Please reproduce the following records exactly, with nothing omitted.

*** MATERIAL TO PROCESS Section Begins ***

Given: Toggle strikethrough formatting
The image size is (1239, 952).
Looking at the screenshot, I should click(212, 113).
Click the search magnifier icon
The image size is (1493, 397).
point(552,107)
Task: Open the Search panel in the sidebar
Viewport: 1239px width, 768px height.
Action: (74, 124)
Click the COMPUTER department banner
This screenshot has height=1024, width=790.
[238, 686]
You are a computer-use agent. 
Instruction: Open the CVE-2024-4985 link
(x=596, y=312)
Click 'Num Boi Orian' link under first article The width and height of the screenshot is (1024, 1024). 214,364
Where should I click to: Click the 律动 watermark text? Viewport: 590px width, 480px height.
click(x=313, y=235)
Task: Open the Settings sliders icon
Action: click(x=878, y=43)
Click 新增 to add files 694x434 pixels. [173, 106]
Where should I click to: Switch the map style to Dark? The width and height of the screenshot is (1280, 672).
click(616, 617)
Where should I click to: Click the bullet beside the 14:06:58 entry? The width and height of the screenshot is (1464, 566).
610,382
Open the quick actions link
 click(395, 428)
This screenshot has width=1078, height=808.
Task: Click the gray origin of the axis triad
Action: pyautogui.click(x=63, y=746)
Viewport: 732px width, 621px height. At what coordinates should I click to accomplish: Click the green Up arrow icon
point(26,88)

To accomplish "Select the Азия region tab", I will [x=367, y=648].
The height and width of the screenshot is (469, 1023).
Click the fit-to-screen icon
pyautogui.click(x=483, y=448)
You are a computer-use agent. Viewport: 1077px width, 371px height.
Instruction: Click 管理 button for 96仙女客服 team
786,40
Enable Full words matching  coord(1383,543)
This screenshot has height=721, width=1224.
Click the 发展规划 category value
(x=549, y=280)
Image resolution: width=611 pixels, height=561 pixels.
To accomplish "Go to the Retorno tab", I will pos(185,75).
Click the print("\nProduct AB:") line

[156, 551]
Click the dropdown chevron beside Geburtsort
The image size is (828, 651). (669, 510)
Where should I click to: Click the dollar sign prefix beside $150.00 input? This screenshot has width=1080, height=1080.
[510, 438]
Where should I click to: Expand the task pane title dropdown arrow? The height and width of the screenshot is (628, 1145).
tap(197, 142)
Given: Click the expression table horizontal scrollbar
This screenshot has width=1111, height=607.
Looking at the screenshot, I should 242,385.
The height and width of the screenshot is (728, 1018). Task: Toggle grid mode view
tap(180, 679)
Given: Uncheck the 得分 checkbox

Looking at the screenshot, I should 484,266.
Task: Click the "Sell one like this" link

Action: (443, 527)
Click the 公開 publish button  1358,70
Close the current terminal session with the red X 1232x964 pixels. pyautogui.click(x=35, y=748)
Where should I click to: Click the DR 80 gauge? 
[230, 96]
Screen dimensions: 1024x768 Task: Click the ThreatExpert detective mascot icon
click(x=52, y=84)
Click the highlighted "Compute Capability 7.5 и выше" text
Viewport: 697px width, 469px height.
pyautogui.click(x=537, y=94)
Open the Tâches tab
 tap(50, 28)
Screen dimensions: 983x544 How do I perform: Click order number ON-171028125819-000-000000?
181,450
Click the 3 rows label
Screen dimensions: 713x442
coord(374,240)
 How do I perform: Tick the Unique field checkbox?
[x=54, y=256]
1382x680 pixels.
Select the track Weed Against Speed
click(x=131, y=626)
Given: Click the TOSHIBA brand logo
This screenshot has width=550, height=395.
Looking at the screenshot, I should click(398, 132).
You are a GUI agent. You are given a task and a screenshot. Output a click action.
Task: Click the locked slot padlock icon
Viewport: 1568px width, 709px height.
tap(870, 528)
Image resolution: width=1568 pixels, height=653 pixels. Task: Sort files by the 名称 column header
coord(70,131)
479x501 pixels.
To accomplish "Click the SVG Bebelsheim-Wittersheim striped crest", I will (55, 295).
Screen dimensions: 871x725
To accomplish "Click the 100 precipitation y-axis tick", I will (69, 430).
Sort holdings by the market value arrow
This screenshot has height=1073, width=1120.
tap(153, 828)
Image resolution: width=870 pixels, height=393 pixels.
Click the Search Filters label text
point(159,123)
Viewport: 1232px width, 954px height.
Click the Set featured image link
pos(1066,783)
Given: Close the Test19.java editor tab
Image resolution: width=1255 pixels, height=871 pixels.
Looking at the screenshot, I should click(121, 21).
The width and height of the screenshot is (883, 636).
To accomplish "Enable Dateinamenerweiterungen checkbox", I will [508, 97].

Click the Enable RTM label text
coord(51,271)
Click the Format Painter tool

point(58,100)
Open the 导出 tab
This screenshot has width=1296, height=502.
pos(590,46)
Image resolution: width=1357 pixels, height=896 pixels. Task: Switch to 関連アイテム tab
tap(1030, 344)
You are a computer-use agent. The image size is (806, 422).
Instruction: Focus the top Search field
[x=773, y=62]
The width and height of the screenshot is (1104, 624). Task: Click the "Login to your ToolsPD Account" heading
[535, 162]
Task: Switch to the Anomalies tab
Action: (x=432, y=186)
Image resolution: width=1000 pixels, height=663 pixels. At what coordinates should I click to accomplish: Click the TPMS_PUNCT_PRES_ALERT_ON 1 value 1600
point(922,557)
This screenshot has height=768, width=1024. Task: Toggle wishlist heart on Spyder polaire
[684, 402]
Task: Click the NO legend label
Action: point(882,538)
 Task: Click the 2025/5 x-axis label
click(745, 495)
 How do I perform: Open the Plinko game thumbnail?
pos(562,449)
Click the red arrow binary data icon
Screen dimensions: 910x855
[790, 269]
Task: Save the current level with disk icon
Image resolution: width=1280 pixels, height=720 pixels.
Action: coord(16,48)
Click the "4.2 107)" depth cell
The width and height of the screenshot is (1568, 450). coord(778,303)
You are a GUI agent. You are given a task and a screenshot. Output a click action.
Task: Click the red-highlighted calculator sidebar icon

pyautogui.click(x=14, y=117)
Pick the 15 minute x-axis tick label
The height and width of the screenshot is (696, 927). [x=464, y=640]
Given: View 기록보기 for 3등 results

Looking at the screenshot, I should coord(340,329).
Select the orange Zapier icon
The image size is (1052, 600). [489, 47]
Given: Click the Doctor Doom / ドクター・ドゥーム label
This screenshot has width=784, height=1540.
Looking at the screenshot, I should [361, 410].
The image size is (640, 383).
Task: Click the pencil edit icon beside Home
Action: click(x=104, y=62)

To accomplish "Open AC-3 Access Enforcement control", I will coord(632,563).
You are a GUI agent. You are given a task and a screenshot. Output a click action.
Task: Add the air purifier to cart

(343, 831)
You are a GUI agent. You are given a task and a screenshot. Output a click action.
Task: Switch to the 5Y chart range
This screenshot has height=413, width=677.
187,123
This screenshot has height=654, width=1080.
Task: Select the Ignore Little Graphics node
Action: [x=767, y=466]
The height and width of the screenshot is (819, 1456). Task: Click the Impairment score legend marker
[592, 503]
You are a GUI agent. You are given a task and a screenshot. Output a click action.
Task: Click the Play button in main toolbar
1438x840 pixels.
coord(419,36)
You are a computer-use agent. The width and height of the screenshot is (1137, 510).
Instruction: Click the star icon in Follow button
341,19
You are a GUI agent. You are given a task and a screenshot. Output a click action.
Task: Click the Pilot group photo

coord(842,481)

*** MATERIAL TO PROCESS Section Ends ***

- **RESULT FOR THIS EXERCISE**
Given: Toggle strikethrough formatting
The image size is (1239, 952).
Looking at the screenshot, I should click(212, 113).
Click the search magnifier icon
The image size is (1493, 397).
point(552,107)
Task: Open the Search panel in the sidebar
Viewport: 1239px width, 768px height.
Action: (74, 124)
Click the COMPUTER department banner
This screenshot has height=1024, width=790.
[238, 686]
You are a computer-use agent. 
Instruction: Open the CVE-2024-4985 link
(x=596, y=312)
Click 'Num Boi Orian' link under first article The width and height of the screenshot is (1024, 1024). 214,364
Where should I click to: Click the 律动 watermark text? Viewport: 590px width, 480px height.
click(x=313, y=235)
Task: Open the Settings sliders icon
Action: click(x=878, y=43)
Click 新增 to add files 694x434 pixels. [173, 106]
Where should I click to: Switch the map style to Dark? The width and height of the screenshot is (1280, 672).
click(616, 617)
Where should I click to: Click the bullet beside the 14:06:58 entry? The width and height of the screenshot is (1464, 566).
610,382
Open the quick actions link
 click(395, 428)
This screenshot has width=1078, height=808.
Task: Click the gray origin of the axis triad
Action: pyautogui.click(x=63, y=746)
Viewport: 732px width, 621px height. At what coordinates should I click to accomplish: Click the green Up arrow icon
point(26,88)

To accomplish "Select the Азия region tab", I will [x=367, y=648].
The height and width of the screenshot is (469, 1023).
Click the fit-to-screen icon
pyautogui.click(x=483, y=448)
You are a computer-use agent. Viewport: 1077px width, 371px height.
Instruction: Click 管理 button for 96仙女客服 team
786,40
Enable Full words matching  coord(1383,543)
This screenshot has height=721, width=1224.
Click the 发展规划 category value
(x=549, y=280)
Image resolution: width=611 pixels, height=561 pixels.
To accomplish "Go to the Retorno tab", I will pos(185,75).
Click the print("\nProduct AB:") line

[156, 551]
Click the dropdown chevron beside Geburtsort
The image size is (828, 651). (669, 510)
Where should I click to: Click the dollar sign prefix beside $150.00 input? This screenshot has width=1080, height=1080.
[510, 438]
Where should I click to: Expand the task pane title dropdown arrow? The height and width of the screenshot is (628, 1145).
tap(197, 142)
Given: Click the expression table horizontal scrollbar
This screenshot has width=1111, height=607.
Looking at the screenshot, I should 242,385.
The height and width of the screenshot is (728, 1018). Task: Toggle grid mode view
tap(180, 679)
Given: Uncheck the 得分 checkbox

Looking at the screenshot, I should 484,266.
Task: Click the "Sell one like this" link

Action: (443, 527)
Click the 公開 publish button  1358,70
Close the current terminal session with the red X 1232x964 pixels. pyautogui.click(x=35, y=748)
Where should I click to: Click the DR 80 gauge? 
[230, 96]
Screen dimensions: 1024x768 Task: Click the ThreatExpert detective mascot icon
click(x=52, y=84)
Click the highlighted "Compute Capability 7.5 и выше" text
Viewport: 697px width, 469px height.
pyautogui.click(x=537, y=94)
Open the Tâches tab
 tap(50, 28)
Screen dimensions: 983x544 How do I perform: Click order number ON-171028125819-000-000000?
181,450
Click the 3 rows label
Screen dimensions: 713x442
coord(374,240)
 How do I perform: Tick the Unique field checkbox?
[x=54, y=256]
1382x680 pixels.
Select the track Weed Against Speed
click(x=131, y=626)
Given: Click the TOSHIBA brand logo
This screenshot has width=550, height=395.
Looking at the screenshot, I should click(398, 132).
You are a GUI agent. You are given a task and a screenshot. Output a click action.
Task: Click the locked slot padlock icon
Viewport: 1568px width, 709px height.
tap(870, 528)
Image resolution: width=1568 pixels, height=653 pixels. Task: Sort files by the 名称 column header
coord(70,131)
479x501 pixels.
To accomplish "Click the SVG Bebelsheim-Wittersheim striped crest", I will (55, 295).
Screen dimensions: 871x725
To accomplish "Click the 100 precipitation y-axis tick", I will (69, 430).
Sort holdings by the market value arrow
This screenshot has height=1073, width=1120.
tap(153, 828)
Image resolution: width=870 pixels, height=393 pixels.
Click the Search Filters label text
point(159,123)
Viewport: 1232px width, 954px height.
Click the Set featured image link
pos(1066,783)
Given: Close the Test19.java editor tab
Image resolution: width=1255 pixels, height=871 pixels.
Looking at the screenshot, I should click(121, 21).
The width and height of the screenshot is (883, 636).
To accomplish "Enable Dateinamenerweiterungen checkbox", I will [508, 97].

Click the Enable RTM label text
coord(51,271)
Click the Format Painter tool

point(58,100)
Open the 导出 tab
This screenshot has width=1296, height=502.
pos(590,46)
Image resolution: width=1357 pixels, height=896 pixels. Task: Switch to 関連アイテム tab
tap(1030, 344)
You are a computer-use agent. The image size is (806, 422).
Instruction: Focus the top Search field
[x=773, y=62]
The width and height of the screenshot is (1104, 624). Task: Click the "Login to your ToolsPD Account" heading
[535, 162]
Task: Switch to the Anomalies tab
Action: (x=432, y=186)
Image resolution: width=1000 pixels, height=663 pixels. At what coordinates should I click to accomplish: Click the TPMS_PUNCT_PRES_ALERT_ON 1 value 1600
point(922,557)
This screenshot has height=768, width=1024. Task: Toggle wishlist heart on Spyder polaire
[684, 402]
Task: Click the NO legend label
Action: point(882,538)
 Task: Click the 2025/5 x-axis label
click(745, 495)
 How do I perform: Open the Plinko game thumbnail?
pos(562,449)
Click the red arrow binary data icon
Screen dimensions: 910x855
[790, 269]
Task: Save the current level with disk icon
Image resolution: width=1280 pixels, height=720 pixels.
Action: coord(16,48)
Click the "4.2 107)" depth cell
The width and height of the screenshot is (1568, 450). coord(778,303)
You are a GUI agent. You are given a task and a screenshot. Output a click action.
Task: Click the red-highlighted calculator sidebar icon

pyautogui.click(x=14, y=117)
Pick the 15 minute x-axis tick label
The height and width of the screenshot is (696, 927). [x=464, y=640]
Given: View 기록보기 for 3등 results

Looking at the screenshot, I should coord(340,329).
Select the orange Zapier icon
The image size is (1052, 600). [489, 47]
Given: Click the Doctor Doom / ドクター・ドゥーム label
This screenshot has width=784, height=1540.
Looking at the screenshot, I should [361, 410].
The image size is (640, 383).
Task: Click the pencil edit icon beside Home
Action: click(x=104, y=62)

To accomplish "Open AC-3 Access Enforcement control", I will coord(632,563).
You are a GUI agent. You are given a task and a screenshot. Output a click action.
Task: Add the air purifier to cart

(343, 831)
You are a GUI agent. You are given a task and a screenshot. Output a click action.
Task: Switch to the 5Y chart range
This screenshot has height=413, width=677.
187,123
This screenshot has height=654, width=1080.
Task: Select the Ignore Little Graphics node
Action: [x=767, y=466]
The height and width of the screenshot is (819, 1456). Task: Click the Impairment score legend marker
[592, 503]
You are a GUI agent. You are given a task and a screenshot. Output a click action.
Task: Click the Play button in main toolbar
1438x840 pixels.
coord(419,36)
You are a computer-use agent. The width and height of the screenshot is (1137, 510).
Instruction: Click the star icon in Follow button
341,19
You are a GUI agent. You are given a task and a screenshot. Output a click action.
Task: Click the Pilot group photo

coord(842,481)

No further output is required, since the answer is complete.